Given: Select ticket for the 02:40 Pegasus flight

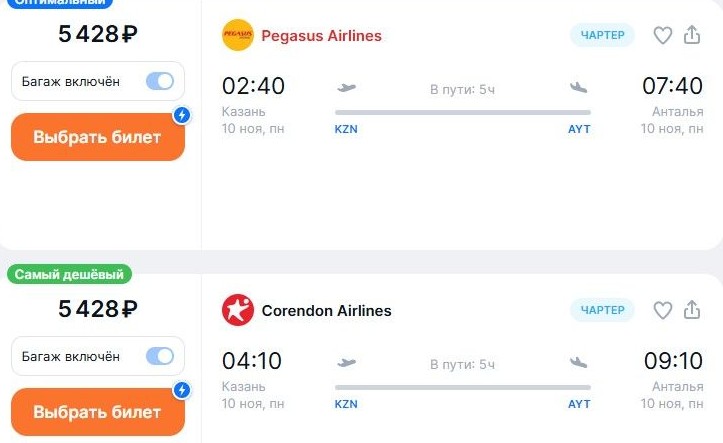Looking at the screenshot, I should (x=97, y=138).
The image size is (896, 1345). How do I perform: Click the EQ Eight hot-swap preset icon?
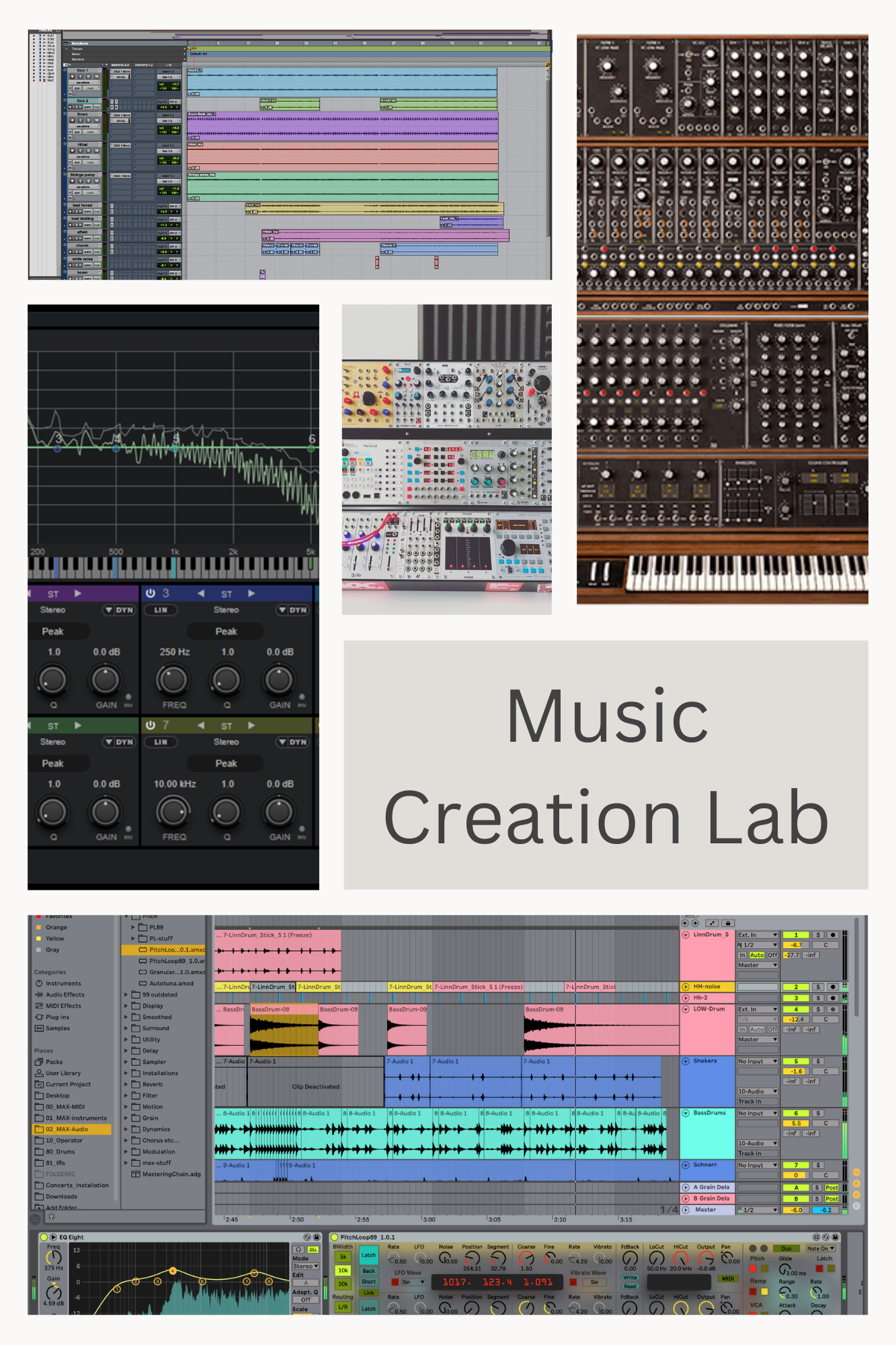307,1237
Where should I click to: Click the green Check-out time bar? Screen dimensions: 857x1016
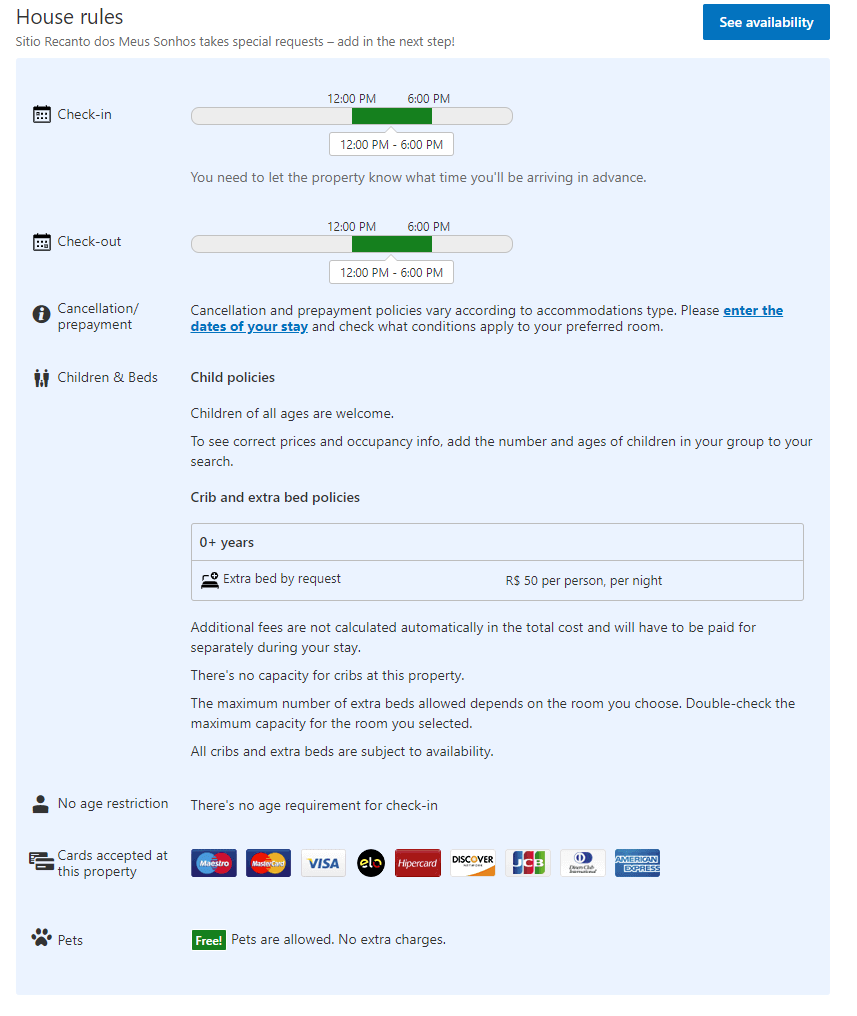(392, 244)
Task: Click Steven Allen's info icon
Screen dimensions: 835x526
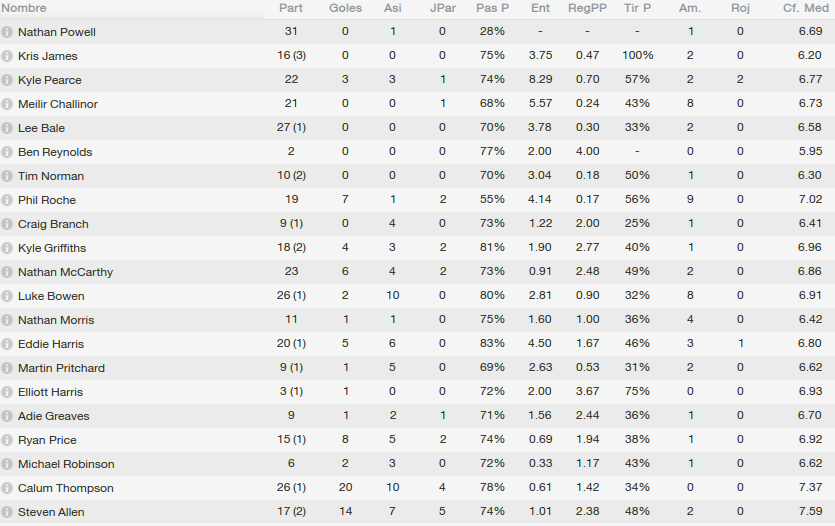Action: 7,512
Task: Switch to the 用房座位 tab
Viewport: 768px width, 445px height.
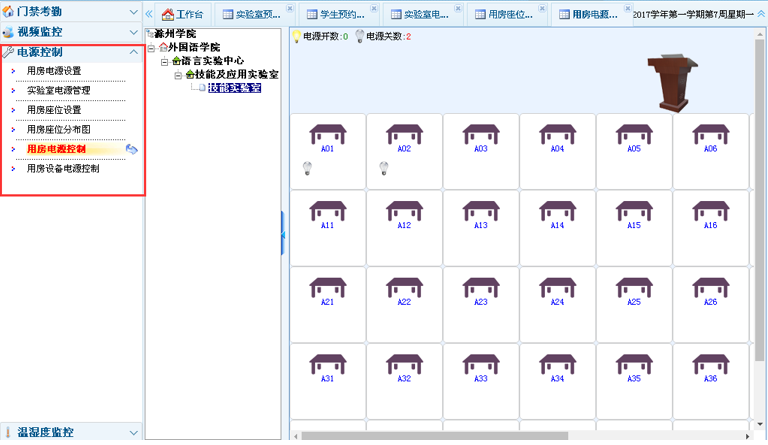Action: (x=503, y=15)
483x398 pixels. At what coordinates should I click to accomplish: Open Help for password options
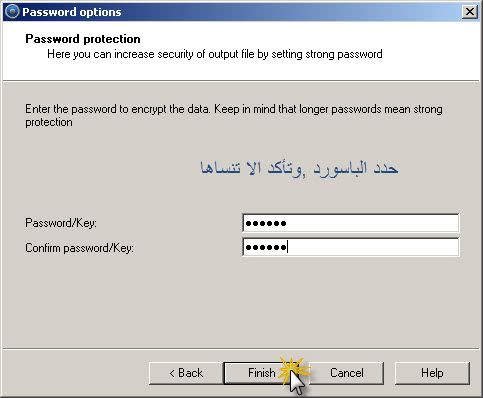coord(432,373)

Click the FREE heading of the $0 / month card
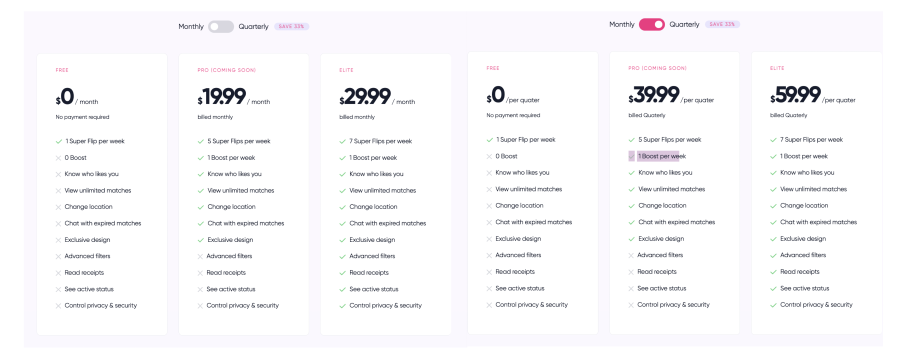(x=61, y=70)
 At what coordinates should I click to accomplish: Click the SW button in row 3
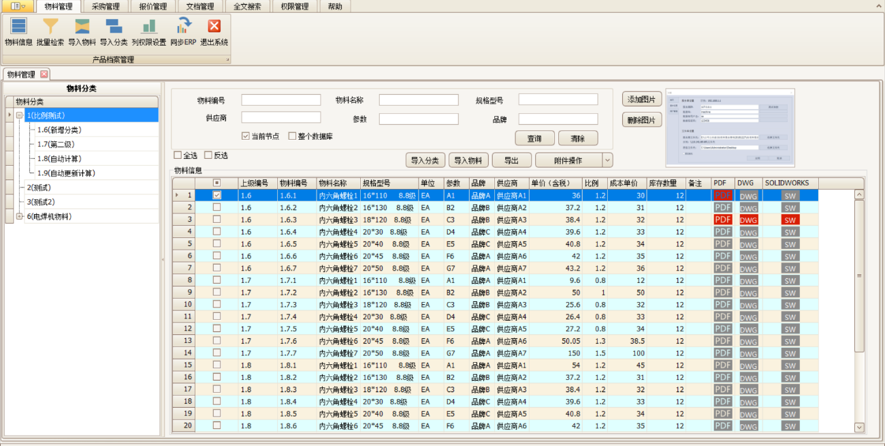click(x=790, y=220)
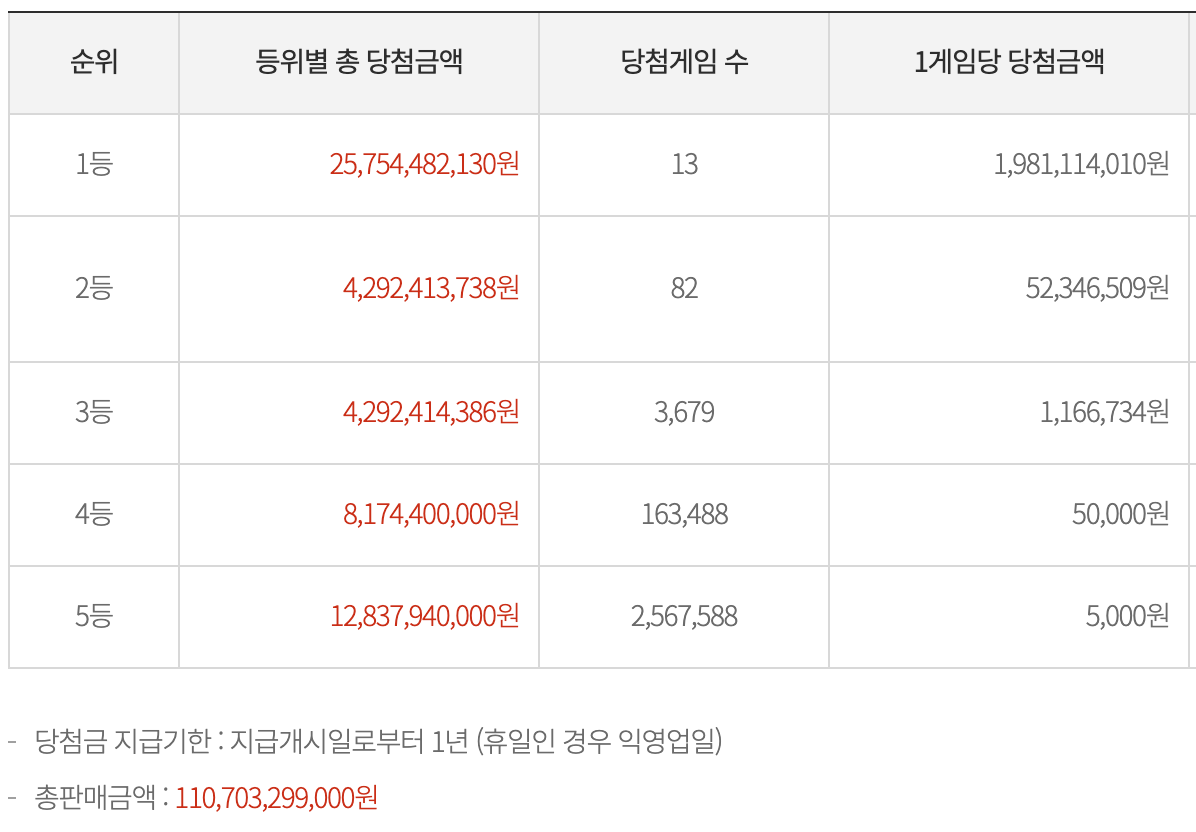
Task: Click the 등위별 총 당첨금액 column header
Action: pos(359,64)
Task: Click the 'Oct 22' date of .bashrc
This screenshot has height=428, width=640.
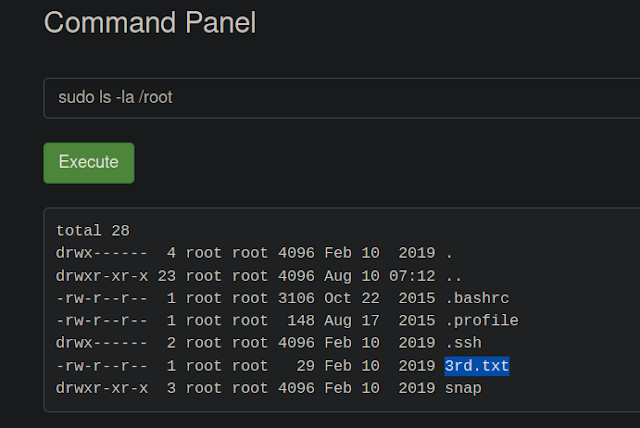Action: (352, 298)
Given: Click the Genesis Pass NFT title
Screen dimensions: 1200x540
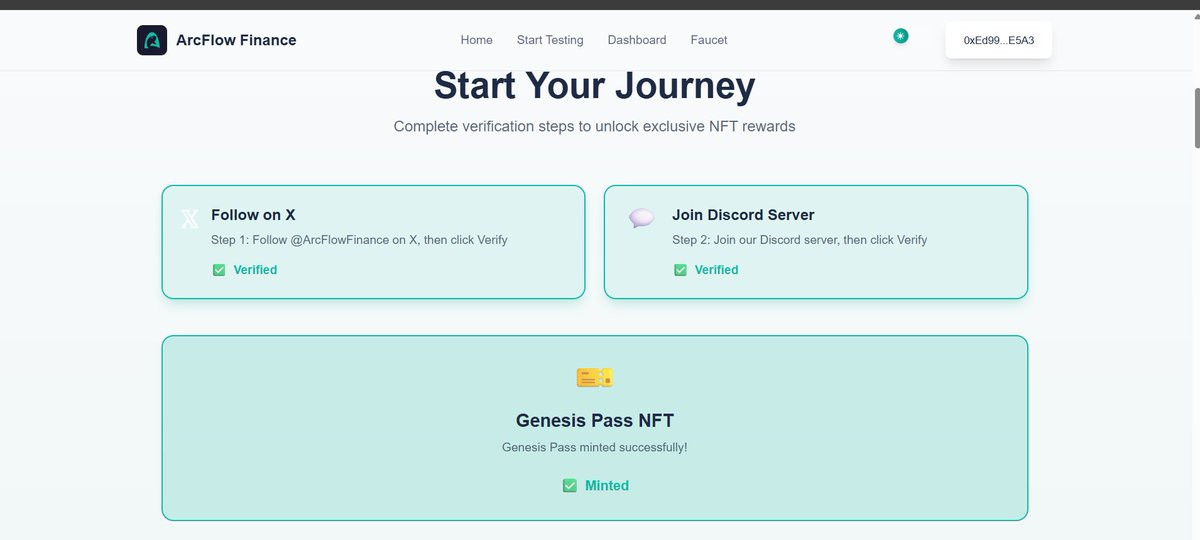Looking at the screenshot, I should tap(594, 421).
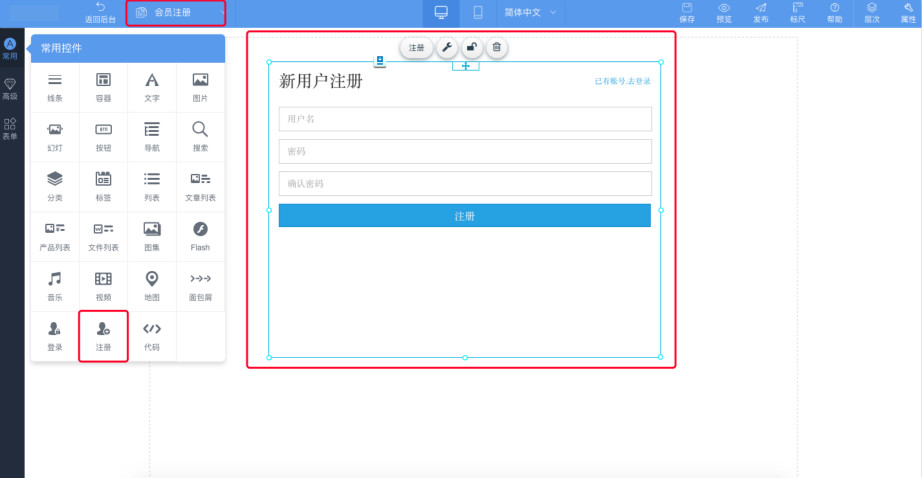Screen dimensions: 922x478
Task: Open the 会员注册 page dropdown
Action: (x=176, y=13)
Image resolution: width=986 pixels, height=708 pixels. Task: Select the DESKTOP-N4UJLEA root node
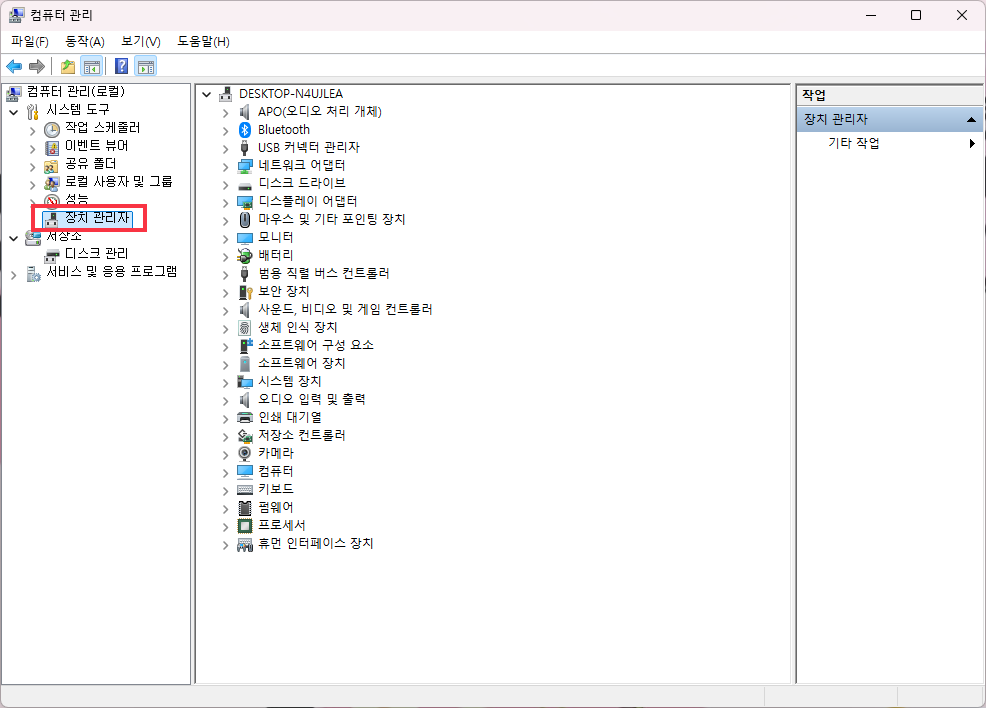click(x=291, y=93)
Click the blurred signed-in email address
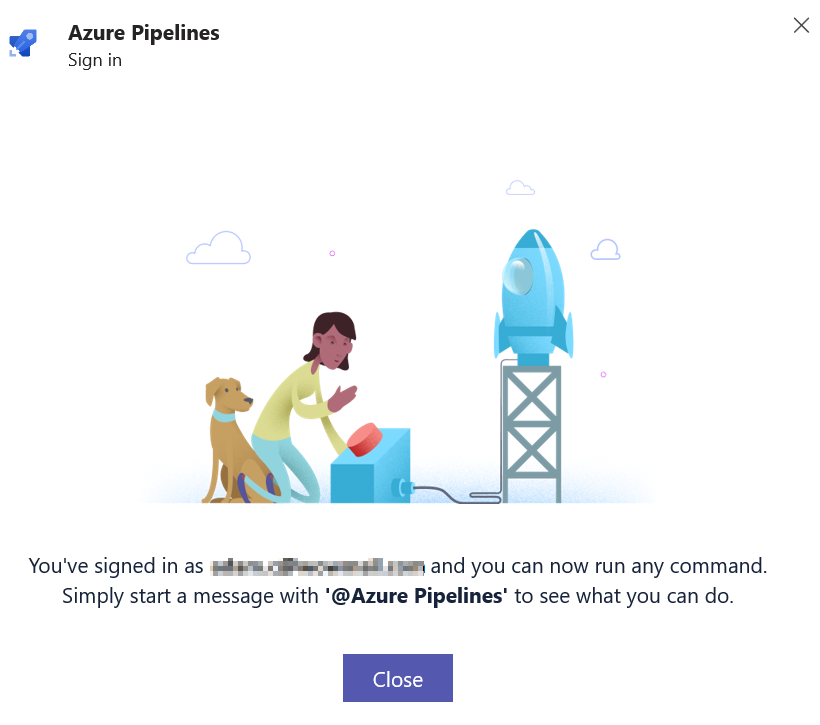 tap(317, 567)
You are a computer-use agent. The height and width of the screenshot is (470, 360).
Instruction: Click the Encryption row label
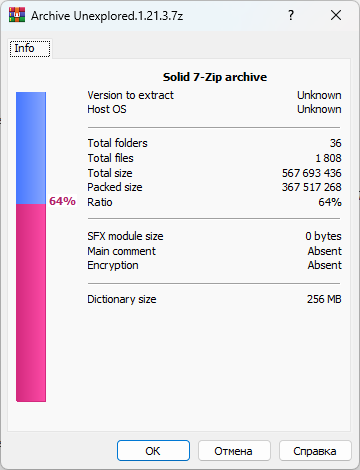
******
> _Try it_
Transcribe the lines above exactly, setting aside any picture among them.

> _Output of the exercise_
Given: Select ticket for the 02:40 Pegasus flight

Looking at the screenshot, I should (x=97, y=138).
The image size is (896, 1345). How do I perform: Click the EQ Eight hot-swap preset icon?
307,1237
Where should I click to: Click the green Check-out time bar? Screen dimensions: 857x1016
(392, 244)
Task: Click Steven Allen's info icon
Screen dimensions: 835x526
Action: 7,512
Task: Switch to the 用房座位 tab
Viewport: 768px width, 445px height.
Action: (x=503, y=15)
483x398 pixels. At what coordinates should I click to accomplish: Open Help for password options
coord(432,373)

Click the FREE heading of the $0 / month card
(x=61, y=70)
 At what coordinates should I click to accomplish: Click the SW button in row 3
click(x=790, y=220)
Task: Click the 등위별 총 당첨금액 column header
Action: pos(359,64)
Task: Click the 'Oct 22' date of .bashrc
This screenshot has height=428, width=640.
Action: (352, 298)
Given: Click the Genesis Pass NFT title
Screen dimensions: 1200x540
Looking at the screenshot, I should tap(594, 421).
Screen dimensions: 922x478
Task: Open the 会员注册 page dropdown
Action: (x=176, y=13)
Image resolution: width=986 pixels, height=708 pixels. Task: Select the DESKTOP-N4UJLEA root node
click(x=291, y=93)
Click the blurred signed-in email address
 tap(317, 567)
You are a computer-use agent. The height and width of the screenshot is (470, 360).
Instruction: Click the Encryption row label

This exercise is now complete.